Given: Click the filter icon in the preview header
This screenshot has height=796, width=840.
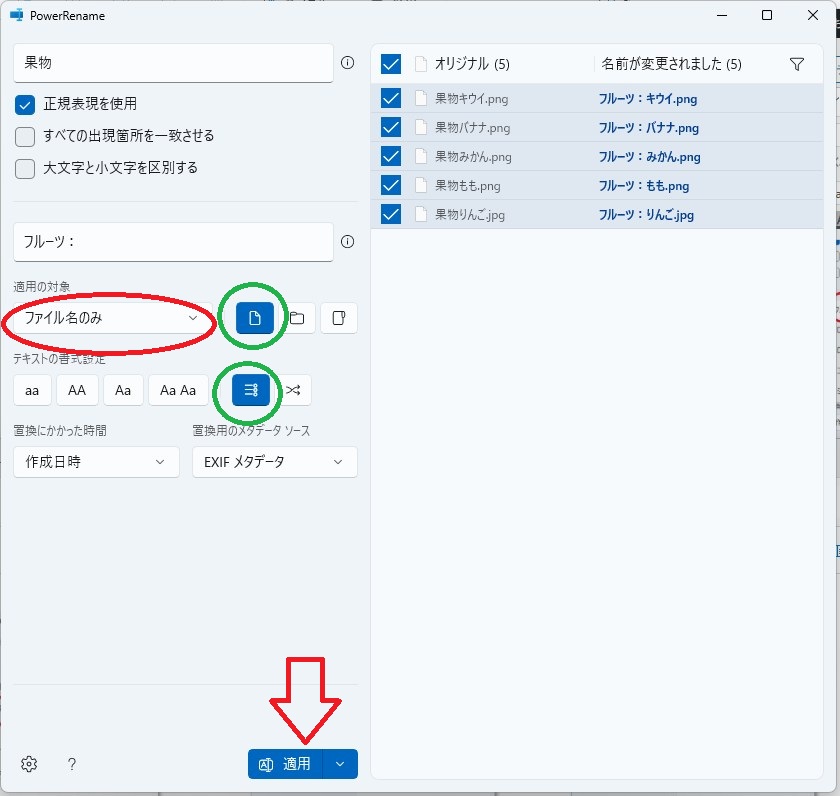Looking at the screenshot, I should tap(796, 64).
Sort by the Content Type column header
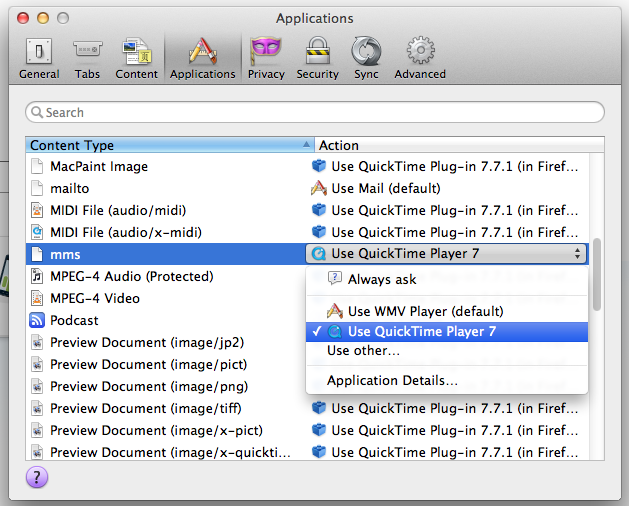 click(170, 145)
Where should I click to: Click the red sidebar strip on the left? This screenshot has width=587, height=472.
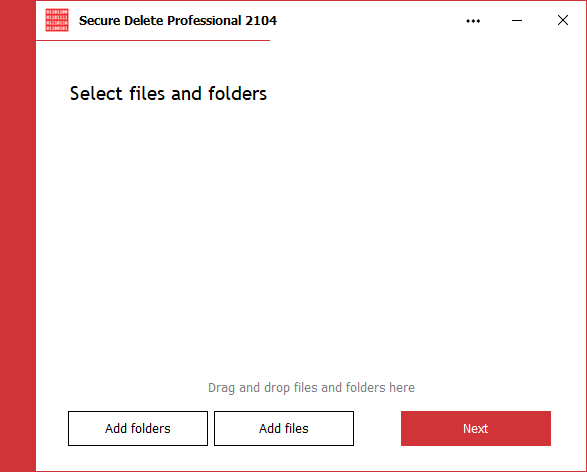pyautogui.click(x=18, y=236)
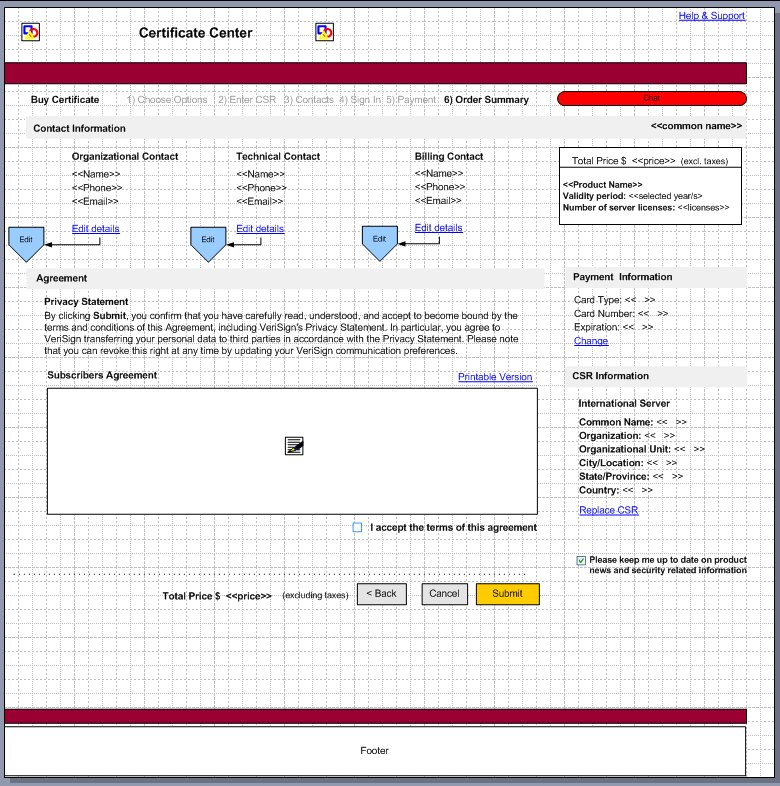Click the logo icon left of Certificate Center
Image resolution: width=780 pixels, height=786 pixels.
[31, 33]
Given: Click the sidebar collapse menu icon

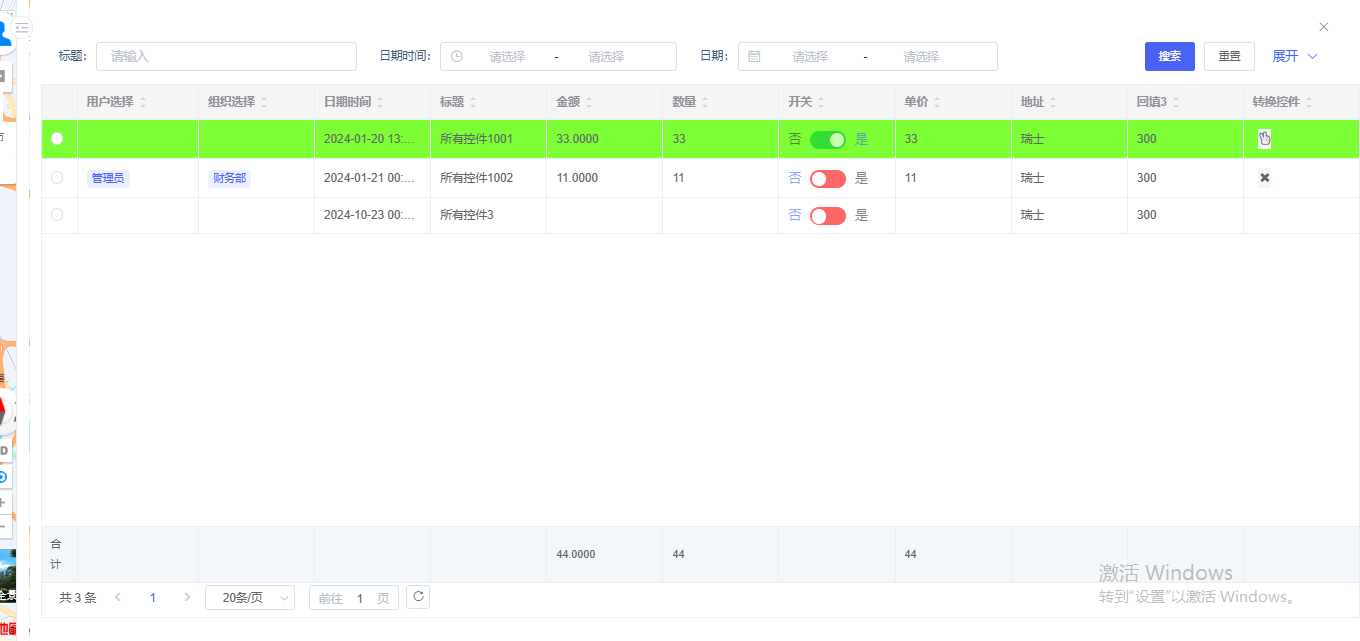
...
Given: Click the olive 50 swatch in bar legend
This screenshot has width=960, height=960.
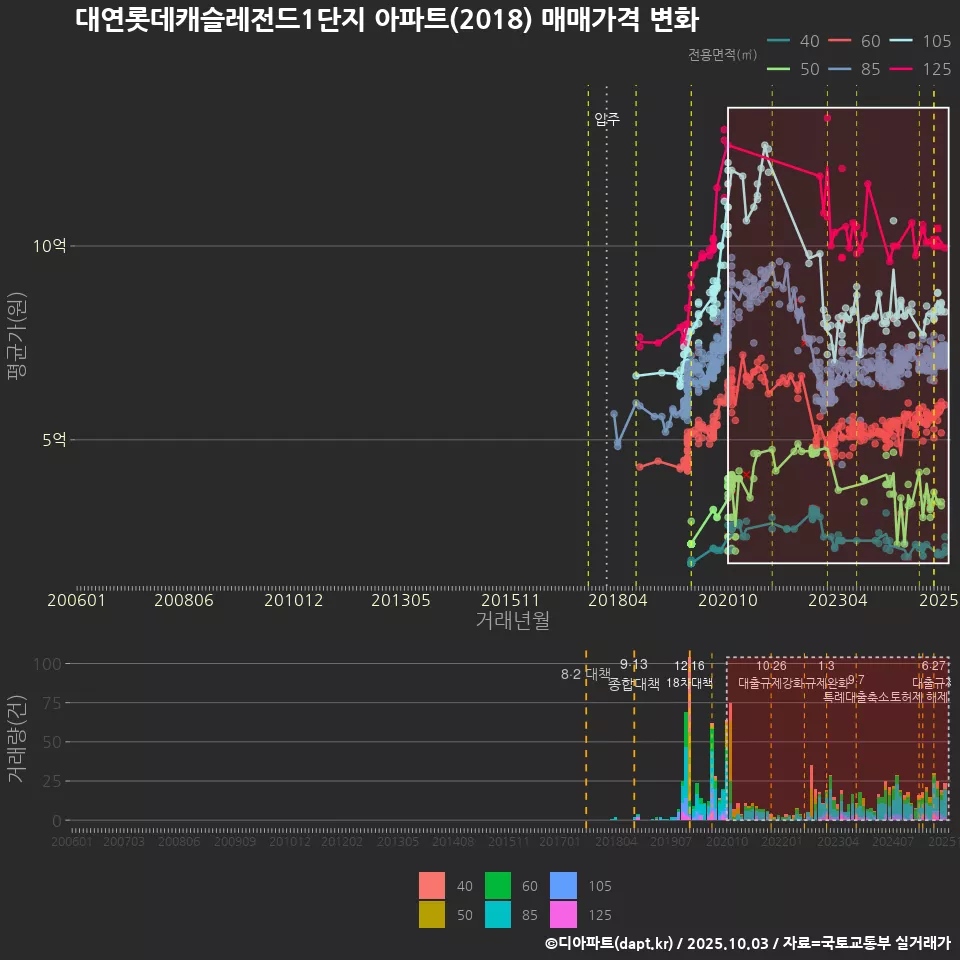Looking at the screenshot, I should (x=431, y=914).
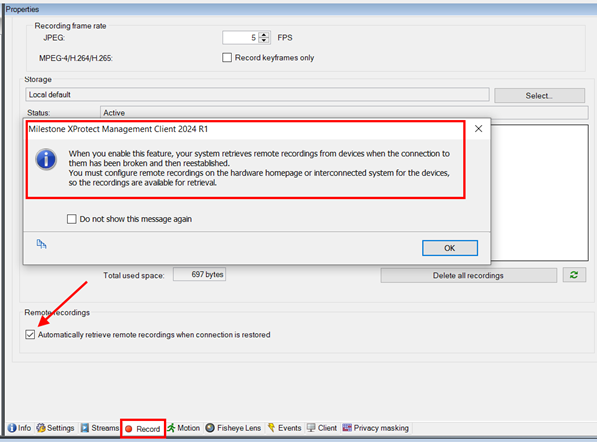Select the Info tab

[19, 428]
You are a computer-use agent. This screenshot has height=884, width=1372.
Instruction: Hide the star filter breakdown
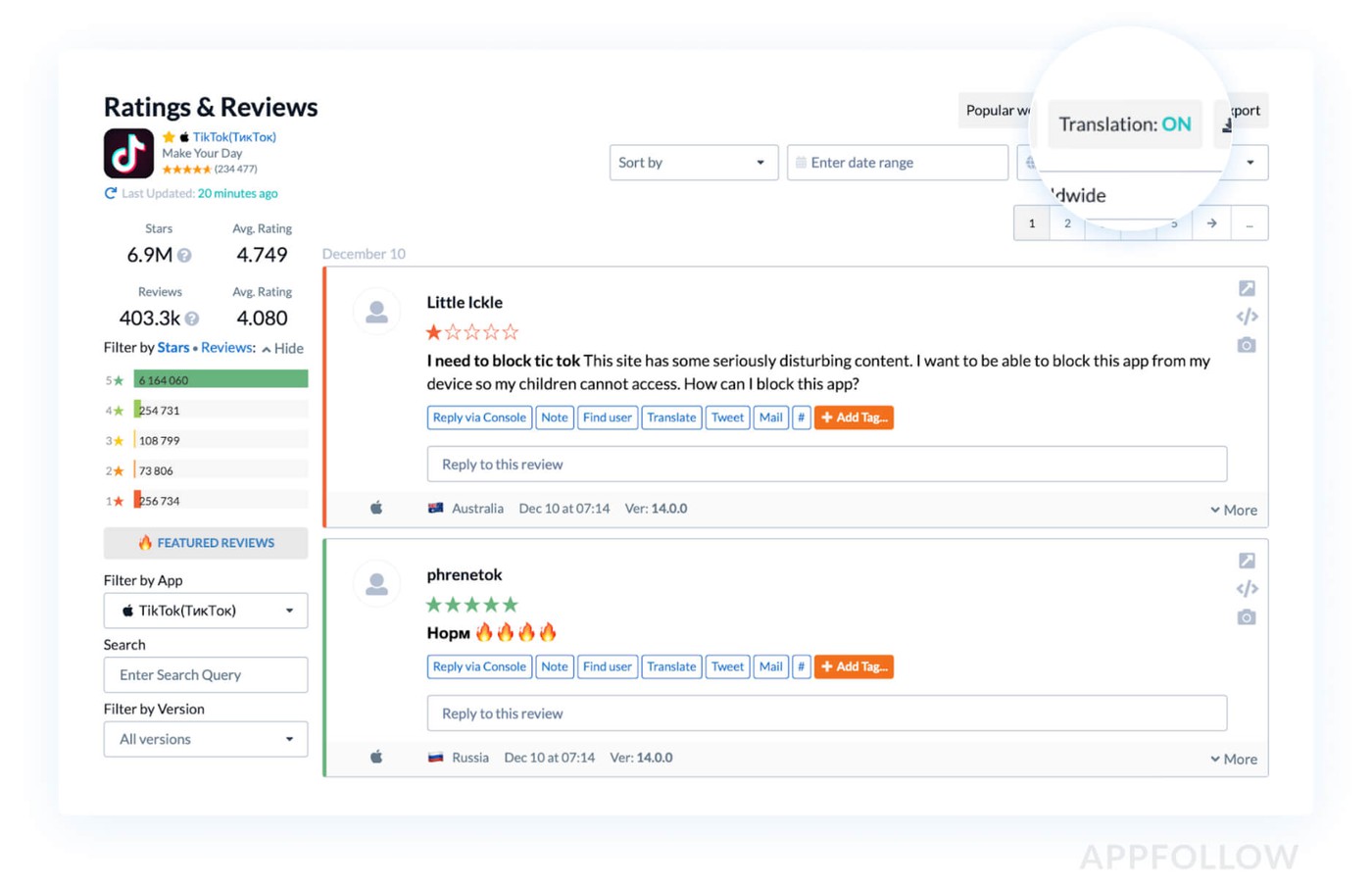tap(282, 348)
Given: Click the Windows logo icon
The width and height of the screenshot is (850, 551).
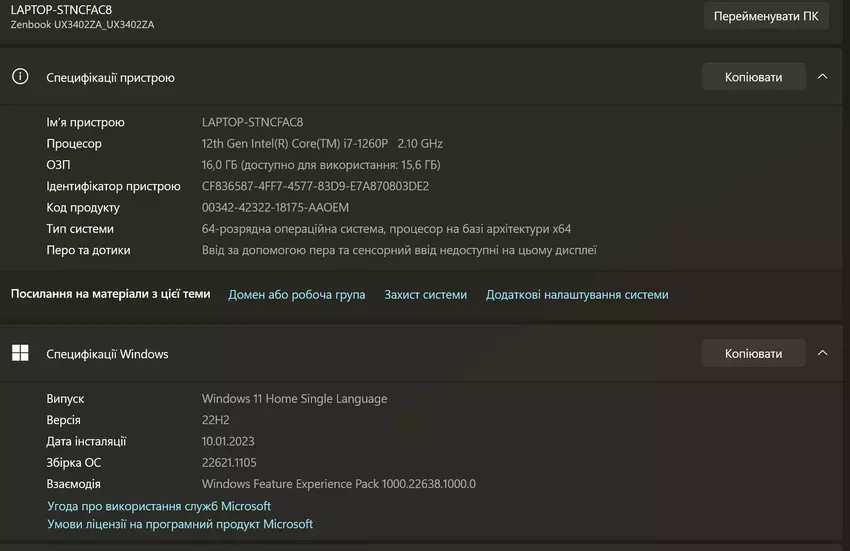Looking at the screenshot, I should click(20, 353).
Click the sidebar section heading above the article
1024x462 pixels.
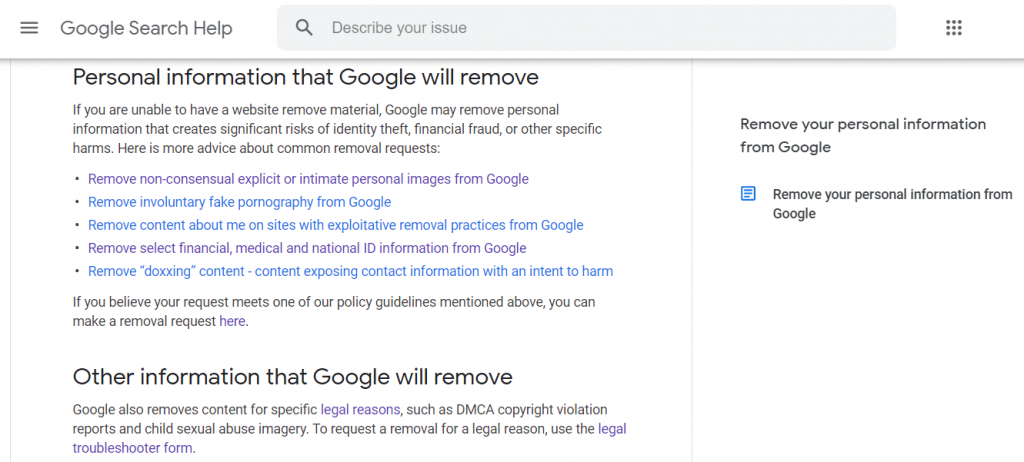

WRITTEN INSTRUCTION
Copy out the data between the line containing "Given: Click the Windows logo icon" and the line containing "1024x462 pixels.", inclusive, leaving out the pictures.

THE RESULT
Given: Click the Windows logo icon
The width and height of the screenshot is (850, 551).
Looking at the screenshot, I should click(20, 353).
Click the sidebar section heading above the article
1024x462 pixels.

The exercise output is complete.